House ethics rules bar senior staff — defined in 2007 as those who make a salary of at least $111,675 for more than 90 days — from earning outside income of $25,200 or more.

But on Oct. 27, 2006, after a Harper’s magazine story first reported Roe’s outside fundraising work, Roe got a letter from the ethics committee clearing her outside activities as perfectly legitimate.

“Provided that your House salary remains below the senior staff level, these provisions do not apply to you,” the letter said.

Outside ethics experts questioned whether Roe’s salary wasn’t being held artificially low in order to avoid House ethics committee guidelines.

“It seems to me that her salary is being held artificially low just so that she can have another full-time job where she makes a lot of money,” said Melanie Sloan, the executive director of the Democratic-leaning Citizens for Responsibility and Ethics in Washington.

“Chiefs of staff in general are senior staff and to pretend that this isn’t a senior staff job is ludicrous.”

An examination of salaries for chiefs of staff, to other House Members from Arizona in 2006 showed that Roe ranked in the middle in terms of compensation.

Three top aides to Arizona Members took in substantially more money than Roe in 2006: Joseph Eule, administrative assistant to ex-Rep. J.D. Hayworth (R), who raked in an annual $159,828; Tommy Ray Stalling, chief of staff to Rep. Trent Franks (R), who made $121,816 annually; and Sean Noble, chief of staff to Rep. John Shadegg (R), who collected $129,638 per year.

But the top aides to Rep. Jeff Flake (R-Ariz.) and Raúl Grijalva (D-Ariz.) made the equivalent or less money than Roe: Margaret Klessig Edmounds took in $99,500 working for Flake in 2006, while Glen Miller banked $101,629 working for Grijalva.

It is not unusual for Congressional aides to spend their own time doing political or campaign work for their bosses. But it is rarer for a top aide to hold down a full-time job as his or her boss’s top fundraiser.

When he was deputy chief of staff to then-Speaker Dennis Hastert (R-Ill.), for instance, Mike Stokke was paid $31,009, mainly for press relations, by Hastert’s Keep Our Majority leadership political action committee. Scott Palmer, then Hastert’s chief of staff, received $28,084 in the 2006 cycle for similar political activities.

Fred Wertheimer, president of Democracy 21, said ethics rules were murky when it came to restrictions on Hill aides doing political work.
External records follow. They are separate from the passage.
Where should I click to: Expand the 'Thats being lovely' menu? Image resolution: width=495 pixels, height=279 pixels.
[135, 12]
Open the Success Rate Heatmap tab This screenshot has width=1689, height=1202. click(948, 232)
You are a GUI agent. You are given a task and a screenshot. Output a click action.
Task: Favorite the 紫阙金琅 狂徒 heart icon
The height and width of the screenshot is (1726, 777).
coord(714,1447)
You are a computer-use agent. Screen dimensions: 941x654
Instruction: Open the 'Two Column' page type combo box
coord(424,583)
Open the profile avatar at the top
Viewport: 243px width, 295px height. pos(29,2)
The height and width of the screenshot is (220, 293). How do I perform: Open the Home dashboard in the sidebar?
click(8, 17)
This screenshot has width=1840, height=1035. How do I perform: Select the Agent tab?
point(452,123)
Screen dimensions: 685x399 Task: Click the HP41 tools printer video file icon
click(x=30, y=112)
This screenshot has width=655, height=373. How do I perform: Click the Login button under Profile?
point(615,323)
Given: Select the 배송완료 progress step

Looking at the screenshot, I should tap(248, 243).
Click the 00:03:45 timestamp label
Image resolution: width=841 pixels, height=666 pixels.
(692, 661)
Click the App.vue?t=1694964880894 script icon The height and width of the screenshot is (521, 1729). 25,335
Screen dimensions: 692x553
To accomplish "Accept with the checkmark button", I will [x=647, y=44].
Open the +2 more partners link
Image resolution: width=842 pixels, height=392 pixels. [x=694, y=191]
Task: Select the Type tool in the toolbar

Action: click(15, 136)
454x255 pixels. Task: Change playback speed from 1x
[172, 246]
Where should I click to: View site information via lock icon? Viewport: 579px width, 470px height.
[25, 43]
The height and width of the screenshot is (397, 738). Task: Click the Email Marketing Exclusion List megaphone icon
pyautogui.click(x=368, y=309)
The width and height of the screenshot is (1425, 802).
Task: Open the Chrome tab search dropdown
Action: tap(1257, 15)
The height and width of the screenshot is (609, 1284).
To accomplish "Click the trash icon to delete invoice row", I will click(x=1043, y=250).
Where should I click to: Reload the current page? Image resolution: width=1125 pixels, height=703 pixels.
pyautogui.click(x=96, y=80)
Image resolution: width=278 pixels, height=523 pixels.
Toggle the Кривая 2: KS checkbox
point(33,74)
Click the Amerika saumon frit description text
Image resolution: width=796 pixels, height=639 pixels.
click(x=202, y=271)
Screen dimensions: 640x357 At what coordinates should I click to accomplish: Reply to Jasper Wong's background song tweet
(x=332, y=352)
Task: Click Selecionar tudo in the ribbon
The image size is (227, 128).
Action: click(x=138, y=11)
“This is a slippery slope for Members and there ought to be stronger rules in the Congress about the ways in which Members can in effect make double payments to staff members by providing them with a government salary and then supplementing the salary with money from their campaign funds,” he said.

But Wertheimer said that high-paid outside jobs demand time that may conflict with a staffer’s official duties.

“The rules basically say that you have to be able to justify that you’re putting in full-time work for the salary you’re making,” he said. “The more money someone is making in outside earnings, the more questions it raises about the amount of time they’re spending on their Hill job versus the amount of time they’re spending on their outside activities.”

Before coming to the Hill in 2005, Roe had her own fundraising business and raised money for other Republican Members, including Feeney and Reps. Clay Shaw (Fla.), Henry Hyde (Ill.), Patrick McHenry (N.C.), Mario Diaz-Balart (Fla.) and Lincoln Diaz-Balart (Fla.).

She dropped those other fundraising clients when she signed on as Renzi’s chief of staff, which she said made the workload for just one client — Renzi — seem much lighter.

But she acknowledged the difficulty of trying to balance what amounts to two full-time jobs as a Member’s top aide and chief fundraiser.

“When the opportunity came [to work in Renzi’s office], even though it was a major cut in my income, it was worth the sanity and just having a normal life,” Roe said.

“It was like having one boss rather than seven. It just kept me up at night, just not every night,” she explained. “My e-mails that go out to my database go out at very odd times.”